For two years after the shooting, Soundos would fall into a stiffened state of weeping fear each time she heard the noise of a plane overhead, the sound of breaking glass or any falling object. Soundos’ mother, Marvet Harron, soothes her daughter’s pain by reading the Qur’an, feeding her sheep’s milk and dates and putting a soft hand on her forehead. The family fled to Jordan in June of this year, but Soundos still longs to play with a doll that was left behind. “Do you think my dolly got a bullet like me?” says the girl. “Do you think that she died with our house?”
For the 3,000 or so Za’atri residents from Jasim, Soundos’ survival is an inspiration.
During the day, the men and women from Jasim come together and the discussion is always of the past. Some 71 civilians in Jasim were killed over the past 13 months of shootings, shelling and bombings. The town shrank with the front lines. People from the southern end of the village moved north. As the violence intensified they moved to neighboring villages before crossing into Jordan. Snipers had infested the village weeks earlier. When the people didn’t come out of their homes, they killed the neighborhood sheep, goats and cats. Afterwards loudspeakers rang out that it was now safe to leave their homes. Within days, Soundos was shot.
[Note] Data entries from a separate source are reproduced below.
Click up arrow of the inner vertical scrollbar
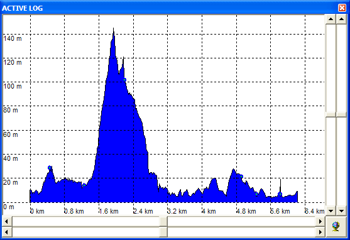Viewport: 350px width, 240px height. pos(331,19)
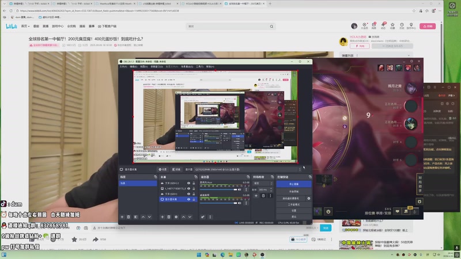The height and width of the screenshot is (259, 461).
Task: Click 开始录制 to start recording
Action: [290, 191]
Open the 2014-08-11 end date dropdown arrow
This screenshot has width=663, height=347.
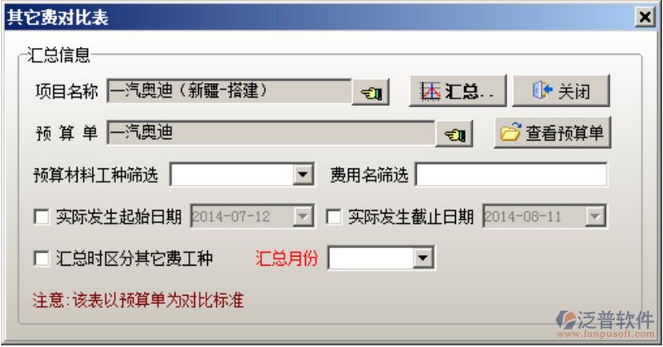coord(595,217)
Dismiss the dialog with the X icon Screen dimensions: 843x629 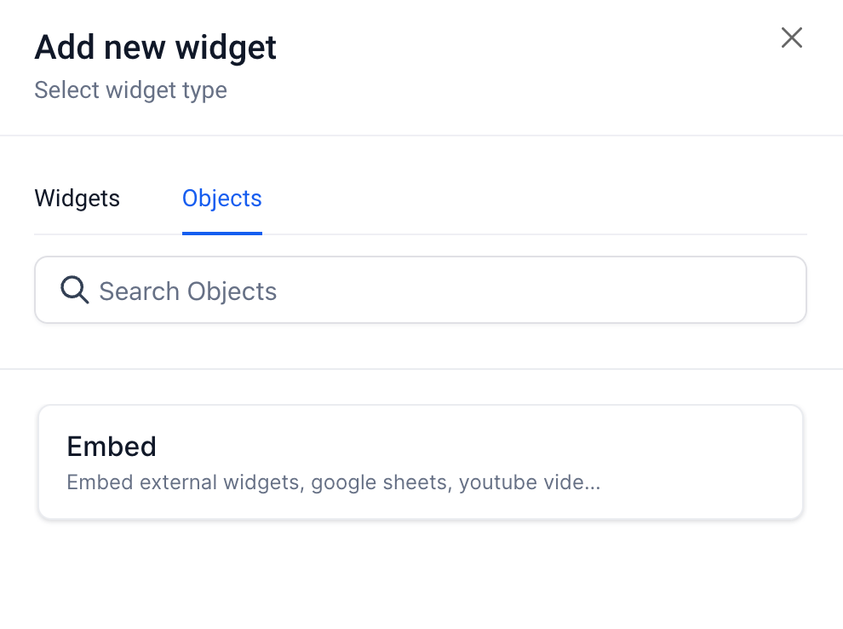[792, 38]
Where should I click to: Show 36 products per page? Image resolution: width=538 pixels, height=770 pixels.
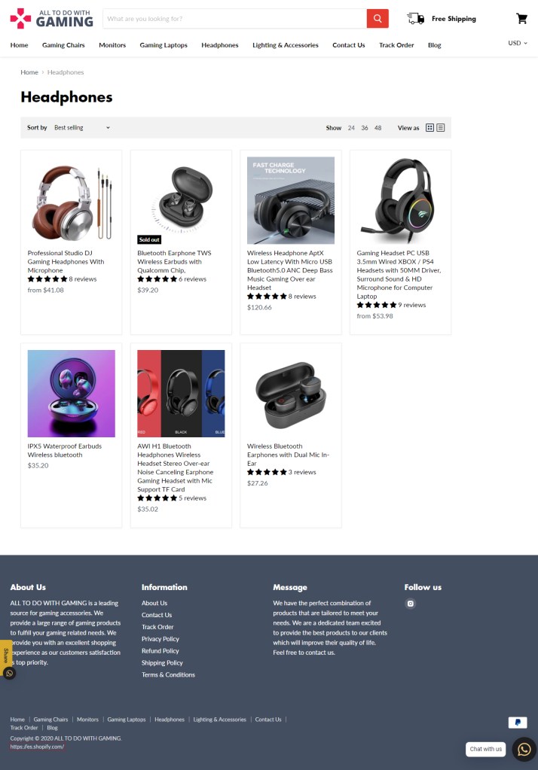[x=365, y=128]
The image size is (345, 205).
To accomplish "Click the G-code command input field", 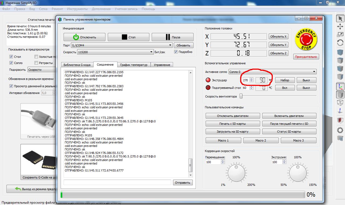I will pos(117,183).
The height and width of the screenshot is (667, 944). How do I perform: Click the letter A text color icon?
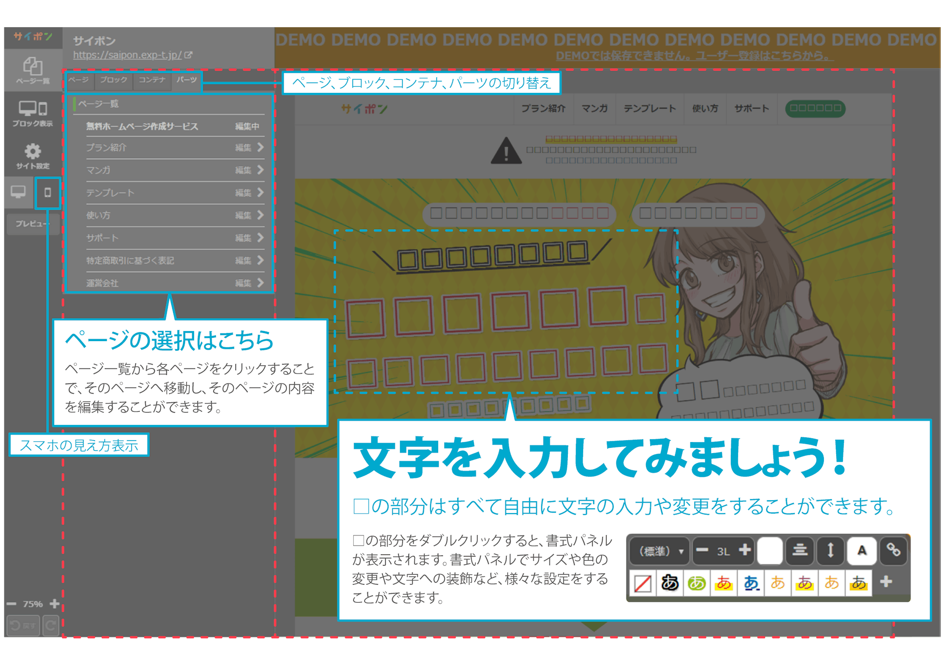click(x=862, y=551)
That Soundos survived, and with a bullet in her head, seems to many an act of God, and an admonition. If a 10-year-old can endure such an injury, then a community can find a way through the uncertain landscape across a border. Living together in cramped tents and in aluminum caravans, the experience of pain and its aftermath is something neither singular nor separated from a larger narrative of suffering that is shared over coffee and evening meals.
During those talks, Soundo’s mother’s mind wanders. Sometimes she feels utterly deracinated. She remembers the house where she lived with her family and the garden where they grew tomatoes, lemons and olives. Sometimes she wishes she could become a bird and fly across the border, across the deadly roads, to home. “Then suddenly I remember the bombing, the shelling, the war, the people killing kids, killing women with knives,” she says. “And then I imagine these things and I am back to reality. I know it is better to stay here. I want to stay here and keep my children safe.”